(Exercise requirements): Rewrite every line of the entries below as a Markdown table with the columns Row and Line. Number each row, and skip blank lines.

(Supplied material):
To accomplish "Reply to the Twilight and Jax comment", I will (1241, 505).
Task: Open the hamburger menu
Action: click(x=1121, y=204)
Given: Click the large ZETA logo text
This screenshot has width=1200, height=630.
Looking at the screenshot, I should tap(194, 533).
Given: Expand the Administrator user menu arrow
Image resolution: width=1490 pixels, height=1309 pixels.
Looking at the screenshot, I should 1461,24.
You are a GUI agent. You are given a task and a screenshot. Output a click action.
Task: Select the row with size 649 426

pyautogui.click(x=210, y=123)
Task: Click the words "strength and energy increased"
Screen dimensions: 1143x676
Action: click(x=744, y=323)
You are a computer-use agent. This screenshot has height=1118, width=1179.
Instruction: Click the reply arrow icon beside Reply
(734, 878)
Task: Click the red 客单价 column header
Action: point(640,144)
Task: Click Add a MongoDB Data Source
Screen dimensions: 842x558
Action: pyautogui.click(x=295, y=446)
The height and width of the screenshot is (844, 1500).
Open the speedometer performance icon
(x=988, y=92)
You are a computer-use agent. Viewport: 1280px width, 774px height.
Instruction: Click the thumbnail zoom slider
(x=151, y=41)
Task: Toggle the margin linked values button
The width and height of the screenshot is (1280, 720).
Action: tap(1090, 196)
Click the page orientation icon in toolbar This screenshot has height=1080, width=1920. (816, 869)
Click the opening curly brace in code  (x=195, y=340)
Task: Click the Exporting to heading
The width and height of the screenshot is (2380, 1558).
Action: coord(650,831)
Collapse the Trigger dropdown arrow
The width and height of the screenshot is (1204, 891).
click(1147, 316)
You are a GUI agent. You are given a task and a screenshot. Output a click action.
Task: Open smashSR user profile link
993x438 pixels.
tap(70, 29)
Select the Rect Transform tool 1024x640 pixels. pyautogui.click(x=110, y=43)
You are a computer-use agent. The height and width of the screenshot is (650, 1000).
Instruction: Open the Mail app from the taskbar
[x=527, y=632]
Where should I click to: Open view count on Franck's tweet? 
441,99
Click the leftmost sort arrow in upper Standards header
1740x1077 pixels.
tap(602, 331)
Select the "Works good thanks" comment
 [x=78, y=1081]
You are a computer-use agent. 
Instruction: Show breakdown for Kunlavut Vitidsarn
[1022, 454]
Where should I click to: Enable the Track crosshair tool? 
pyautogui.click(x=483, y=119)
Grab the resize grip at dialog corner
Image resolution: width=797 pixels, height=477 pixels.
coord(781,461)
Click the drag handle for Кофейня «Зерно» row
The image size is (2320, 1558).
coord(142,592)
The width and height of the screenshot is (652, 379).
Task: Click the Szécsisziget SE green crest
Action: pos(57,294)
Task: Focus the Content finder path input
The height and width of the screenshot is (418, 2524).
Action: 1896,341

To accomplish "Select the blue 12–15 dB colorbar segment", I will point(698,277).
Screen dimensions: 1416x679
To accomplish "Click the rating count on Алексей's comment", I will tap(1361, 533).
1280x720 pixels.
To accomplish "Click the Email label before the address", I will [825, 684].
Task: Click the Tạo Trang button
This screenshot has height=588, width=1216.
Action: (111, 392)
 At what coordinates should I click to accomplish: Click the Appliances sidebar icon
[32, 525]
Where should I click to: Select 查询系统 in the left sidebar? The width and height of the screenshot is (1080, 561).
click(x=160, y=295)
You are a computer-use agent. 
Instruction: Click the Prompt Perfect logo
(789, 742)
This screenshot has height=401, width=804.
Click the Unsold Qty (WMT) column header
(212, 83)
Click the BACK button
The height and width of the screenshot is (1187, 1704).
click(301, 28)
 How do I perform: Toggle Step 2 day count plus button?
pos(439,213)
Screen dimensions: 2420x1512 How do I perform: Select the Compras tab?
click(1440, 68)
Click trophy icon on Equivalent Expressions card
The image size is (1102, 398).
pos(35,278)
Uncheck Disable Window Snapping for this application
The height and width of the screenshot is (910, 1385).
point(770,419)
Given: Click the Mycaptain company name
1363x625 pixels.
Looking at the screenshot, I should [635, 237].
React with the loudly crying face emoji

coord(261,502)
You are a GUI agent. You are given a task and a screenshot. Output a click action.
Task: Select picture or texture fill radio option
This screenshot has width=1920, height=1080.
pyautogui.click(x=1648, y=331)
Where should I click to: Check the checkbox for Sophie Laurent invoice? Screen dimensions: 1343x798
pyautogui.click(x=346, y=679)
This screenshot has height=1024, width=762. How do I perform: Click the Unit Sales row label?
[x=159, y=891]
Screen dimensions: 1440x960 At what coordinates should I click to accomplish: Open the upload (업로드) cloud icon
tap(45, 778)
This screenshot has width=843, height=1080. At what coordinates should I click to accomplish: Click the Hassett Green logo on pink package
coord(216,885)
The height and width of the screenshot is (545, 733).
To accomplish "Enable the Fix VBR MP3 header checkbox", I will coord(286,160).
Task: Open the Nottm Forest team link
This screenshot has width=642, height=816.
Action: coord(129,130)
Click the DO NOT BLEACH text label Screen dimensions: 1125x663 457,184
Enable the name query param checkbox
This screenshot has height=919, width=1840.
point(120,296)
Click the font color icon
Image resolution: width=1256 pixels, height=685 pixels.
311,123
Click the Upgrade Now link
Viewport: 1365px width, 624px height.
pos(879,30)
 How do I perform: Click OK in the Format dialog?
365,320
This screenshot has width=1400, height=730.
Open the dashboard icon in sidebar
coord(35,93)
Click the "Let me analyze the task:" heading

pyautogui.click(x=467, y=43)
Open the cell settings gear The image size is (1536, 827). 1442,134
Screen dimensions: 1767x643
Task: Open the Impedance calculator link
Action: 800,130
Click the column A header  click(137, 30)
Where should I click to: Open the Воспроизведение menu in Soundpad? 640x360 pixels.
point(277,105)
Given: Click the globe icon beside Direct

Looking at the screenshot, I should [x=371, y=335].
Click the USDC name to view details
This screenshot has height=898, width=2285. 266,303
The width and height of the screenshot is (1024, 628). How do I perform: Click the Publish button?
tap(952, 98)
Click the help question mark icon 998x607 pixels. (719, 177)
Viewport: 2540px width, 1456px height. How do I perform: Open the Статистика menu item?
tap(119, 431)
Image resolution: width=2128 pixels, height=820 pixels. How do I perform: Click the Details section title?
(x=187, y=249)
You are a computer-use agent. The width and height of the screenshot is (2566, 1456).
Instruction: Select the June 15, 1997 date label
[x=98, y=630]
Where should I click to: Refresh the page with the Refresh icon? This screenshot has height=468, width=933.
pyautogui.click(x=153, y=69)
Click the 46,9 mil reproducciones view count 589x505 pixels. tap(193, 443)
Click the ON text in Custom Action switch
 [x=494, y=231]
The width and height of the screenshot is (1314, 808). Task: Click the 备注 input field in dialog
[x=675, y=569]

(Final answer):
| Row | Line |
|---|---|
| 1 | To accomplish "Reply to the Twilight and Jax comment", I will (1241, 505). |
| 2 | Task: Open the hamburger menu |
| 3 | Action: click(x=1121, y=204) |
| 4 | Given: Click the large ZETA logo text |
| 5 | This screenshot has width=1200, height=630. |
| 6 | Looking at the screenshot, I should tap(194, 533). |
| 7 | Given: Expand the Administrator user menu arrow |
| 8 | Image resolution: width=1490 pixels, height=1309 pixels. |
| 9 | Looking at the screenshot, I should 1461,24. |
| 10 | You are a GUI agent. You are given a task and a screenshot. Output a click action. |
| 11 | Task: Select the row with size 649 426 |
| 12 | pyautogui.click(x=210, y=123) |
| 13 | Task: Click the words "strength and energy increased" |
| 14 | Screen dimensions: 1143x676 |
| 15 | Action: click(x=744, y=323) |
| 16 | You are a computer-use agent. This screenshot has height=1118, width=1179. |
| 17 | Instruction: Click the reply arrow icon beside Reply |
| 18 | (734, 878) |
| 19 | Task: Click the red 客单价 column header |
| 20 | Action: point(640,144) |
| 21 | Task: Click Add a MongoDB Data Source |
| 22 | Screen dimensions: 842x558 |
| 23 | Action: pyautogui.click(x=295, y=446) |
| 24 | The height and width of the screenshot is (844, 1500). |
| 25 | Open the speedometer performance icon |
| 26 | (x=988, y=92) |
| 27 | You are a computer-use agent. Viewport: 1280px width, 774px height. |
| 28 | Instruction: Click the thumbnail zoom slider |
| 29 | (x=151, y=41) |
| 30 | Task: Toggle the margin linked values button |
| 31 | The width and height of the screenshot is (1280, 720). |
| 32 | Action: tap(1090, 196) |
| 33 | Click the page orientation icon in toolbar This screenshot has height=1080, width=1920. (816, 869) |
| 34 | Click the opening curly brace in code  (x=195, y=340) |
| 35 | Task: Click the Exporting to heading |
| 36 | The width and height of the screenshot is (2380, 1558). |
| 37 | Action: coord(650,831) |
| 38 | Collapse the Trigger dropdown arrow |
| 39 | The width and height of the screenshot is (1204, 891). |
| 40 | click(1147, 316) |
| 41 | You are a GUI agent. You are given a task and a screenshot. Output a click action. |
| 42 | Task: Open smashSR user profile link |
| 43 | 993x438 pixels. |
| 44 | tap(70, 29) |
| 45 | Select the Rect Transform tool 1024x640 pixels. pyautogui.click(x=110, y=43) |
| 46 | You are a computer-use agent. The height and width of the screenshot is (650, 1000). |
| 47 | Instruction: Open the Mail app from the taskbar |
| 48 | [x=527, y=632] |
| 49 | Where should I click to: Open view count on Franck's tweet?  |
| 50 | 441,99 |
| 51 | Click the leftmost sort arrow in upper Standards header |
| 52 | 1740x1077 pixels. |
| 53 | tap(602, 331) |
| 54 | Select the "Works good thanks" comment |
| 55 |  [x=78, y=1081] |
| 56 | You are a computer-use agent.  |
| 57 | Instruction: Show breakdown for Kunlavut Vitidsarn |
| 58 | [1022, 454] |
| 59 | Where should I click to: Enable the Track crosshair tool?  |
| 60 | pyautogui.click(x=483, y=119) |
| 61 | Grab the resize grip at dialog corner |
| 62 | Image resolution: width=797 pixels, height=477 pixels. |
| 63 | coord(781,461) |
| 64 | Click the drag handle for Кофейня «Зерно» row |
| 65 | The image size is (2320, 1558). |
| 66 | coord(142,592) |
| 67 | The width and height of the screenshot is (652, 379). |
| 68 | Task: Click the Szécsisziget SE green crest |
| 69 | Action: pos(57,294) |
| 70 | Task: Focus the Content finder path input |
| 71 | The height and width of the screenshot is (418, 2524). |
| 72 | Action: 1896,341 |
| 73 | To accomplish "Select the blue 12–15 dB colorbar segment", I will point(698,277). |
| 74 | Screen dimensions: 1416x679 |
| 75 | To accomplish "Click the rating count on Алексей's comment", I will tap(1361, 533). |
| 76 | 1280x720 pixels. |
| 77 | To accomplish "Click the Email label before the address", I will [825, 684]. |
| 78 | Task: Click the Tạo Trang button |
| 79 | This screenshot has height=588, width=1216. |
| 80 | Action: (111, 392) |
| 81 |  At what coordinates should I click to accomplish: Click the Appliances sidebar icon |
| 82 | [32, 525] |
| 83 | Where should I click to: Select 查询系统 in the left sidebar? The width and height of the screenshot is (1080, 561). |
| 84 | click(x=160, y=295) |
| 85 | You are a computer-use agent.  |
| 86 | Instruction: Click the Prompt Perfect logo |
| 87 | (789, 742) |
| 88 | This screenshot has height=401, width=804. |
| 89 | Click the Unsold Qty (WMT) column header |
| 90 | (212, 83) |
| 91 | Click the BACK button |
| 92 | The height and width of the screenshot is (1187, 1704). |
| 93 | click(301, 28) |
| 94 |  How do I perform: Toggle Step 2 day count plus button? |
| 95 | pos(439,213) |
| 96 | Screen dimensions: 2420x1512 How do I perform: Select the Compras tab? |
| 97 | click(1440, 68) |
| 98 | Click trophy icon on Equivalent Expressions card |
| 99 | The image size is (1102, 398). |
| 100 | pos(35,278) |
| 101 | Uncheck Disable Window Snapping for this application |
| 102 | The height and width of the screenshot is (910, 1385). |
| 103 | point(770,419) |
| 104 | Given: Click the Mycaptain company name |
| 105 | 1363x625 pixels. |
| 106 | Looking at the screenshot, I should [635, 237]. |
| 107 | React with the loudly crying face emoji |
| 108 | coord(261,502) |
| 109 | You are a GUI agent. You are given a task and a screenshot. Output a click action. |
| 110 | Task: Select picture or texture fill radio option |
| 111 | This screenshot has width=1920, height=1080. |
| 112 | pyautogui.click(x=1648, y=331) |
| 113 | Where should I click to: Check the checkbox for Sophie Laurent invoice? Screen dimensions: 1343x798 |
| 114 | pyautogui.click(x=346, y=679) |
| 115 | This screenshot has height=1024, width=762. How do I perform: Click the Unit Sales row label? |
| 116 | [x=159, y=891] |
| 117 | Screen dimensions: 1440x960 At what coordinates should I click to accomplish: Open the upload (업로드) cloud icon |
| 118 | tap(45, 778) |
| 119 | This screenshot has width=843, height=1080. At what coordinates should I click to accomplish: Click the Hassett Green logo on pink package |
| 120 | coord(216,885) |
| 121 | The height and width of the screenshot is (545, 733). |
| 122 | To accomplish "Enable the Fix VBR MP3 header checkbox", I will coord(286,160). |
| 123 | Task: Open the Nottm Forest team link |
| 124 | This screenshot has width=642, height=816. |
| 125 | Action: coord(129,130) |
| 126 | Click the DO NOT BLEACH text label Screen dimensions: 1125x663 457,184 |
| 127 | Enable the name query param checkbox |
| 128 | This screenshot has height=919, width=1840. |
| 129 | point(120,296) |
| 130 | Click the font color icon |
| 131 | Image resolution: width=1256 pixels, height=685 pixels. |
| 132 | 311,123 |
| 133 | Click the Upgrade Now link |
| 134 | Viewport: 1365px width, 624px height. |
| 135 | pos(879,30) |
| 136 |  How do I perform: Click OK in the Format dialog? |
| 137 | 365,320 |
| 138 | This screenshot has width=1400, height=730. |
| 139 | Open the dashboard icon in sidebar |
| 140 | coord(35,93) |
| 141 | Click the "Let me analyze the task:" heading |
| 142 | pyautogui.click(x=467, y=43) |
| 143 | Open the cell settings gear The image size is (1536, 827). 1442,134 |
| 144 | Screen dimensions: 1767x643 |
| 145 | Task: Open the Impedance calculator link |
| 146 | Action: 800,130 |
| 147 | Click the column A header  click(137, 30) |
| 148 | Where should I click to: Open the Воспроизведение menu in Soundpad? 640x360 pixels. |
| 149 | point(277,105) |
| 150 | Given: Click the globe icon beside Direct |
| 151 | Looking at the screenshot, I should [x=371, y=335]. |
| 152 | Click the USDC name to view details |
| 153 | This screenshot has height=898, width=2285. 266,303 |
| 154 | The width and height of the screenshot is (1024, 628). How do I perform: Click the Publish button? |
| 155 | tap(952, 98) |
| 156 | Click the help question mark icon 998x607 pixels. (719, 177) |
| 157 | Viewport: 2540px width, 1456px height. How do I perform: Open the Статистика menu item? |
| 158 | tap(119, 431) |
| 159 | Image resolution: width=2128 pixels, height=820 pixels. How do I perform: Click the Details section title? |
| 160 | (x=187, y=249) |
| 161 | You are a computer-use agent. The width and height of the screenshot is (2566, 1456). |
| 162 | Instruction: Select the June 15, 1997 date label |
| 163 | [x=98, y=630] |
| 164 | Where should I click to: Refresh the page with the Refresh icon? This screenshot has height=468, width=933. |
| 165 | pyautogui.click(x=153, y=69) |
| 166 | Click the 46,9 mil reproducciones view count 589x505 pixels. tap(193, 443) |
| 167 | Click the ON text in Custom Action switch |
| 168 |  [x=494, y=231] |
| 169 | The width and height of the screenshot is (1314, 808). Task: Click the 备注 input field in dialog |
| 170 | [x=675, y=569] |